How to visualize a rebase in the Git Visualization tool – 111

If it wasn’t for this visualization tool, I’d never grasp Git concepts. Today’s tip follows the Git documentation for Rebasing

Suppose you’re experimenting locally on one branch (called creatively, `experiment`) and you want to rebase back onto master. For now, let’s imagine that master is a remote that you’ve cloned from somewhere. When the time comes to push those changes back, you don’t want your local Git history* to show merges commits from your local explorations. You’re going for the linear “look! I got it all right on the first try” history.

visualization setup of master vs experiment branches

First, you’ll want to make sure you’re on the `experiment` branch.

Next, you’ll use the command to rebase your current branch (experiment) onto master. I silently verbalize “onto” as the preposition to help me understand what the rebase command is going to do.

$ git rebase master

rebase visualization

Note how the rebase results in new commit IDs. If you take nothing else away today, note this:

Whenever you do a rebase, you are changing history.

more on this later.

Now to “finish the rebase.” This is where I’m so grateful for this visualization tool. Before seeing what was happening, I’d thought everything would be done for me.  Thanks to the visualization I can see based on the master pointer that I need to merge the experiment branch.

$ git checkout master

$ git merge experiment

moving master up to experiment

This last step should look familiar. The rebase makes our history look like all of our changes were based on the last commit on master. This would be the equivalent of being on the last commit of master, checking out a branch, making commits, and then performing a fast-forward merge from master.

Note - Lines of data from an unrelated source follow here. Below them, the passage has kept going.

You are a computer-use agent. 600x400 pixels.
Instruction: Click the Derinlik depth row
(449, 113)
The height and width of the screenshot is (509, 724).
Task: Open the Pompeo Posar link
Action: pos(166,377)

There are just so many moving parts here that a visualization tool helps greatly.

*I mentioned previously about doing rebases on your local git history. The rule of rebasing is you should never do it if those commits have been previously pushed or shared somewhere, since you’re changing history, and Git hates it when you change history. There are ways out of it, but I’m saving that to explore in October timeframe.

A good recap from the documentation (last sentence, of course. always amazing how the most important info is often found at the very end of a document or email. a trick someone taught me once is to write out what you want to say, and the reverse the order of the paragraphs. I guess this blog post is proof of concept 😉 since I’m leaving the most important piece at the bottom!)

In general the way to get the best of both worlds is to rebase local changes you’ve made but haven’t shared yet before you push them in order to clean up your story, but never rebase anything you’ve pushed somewhere.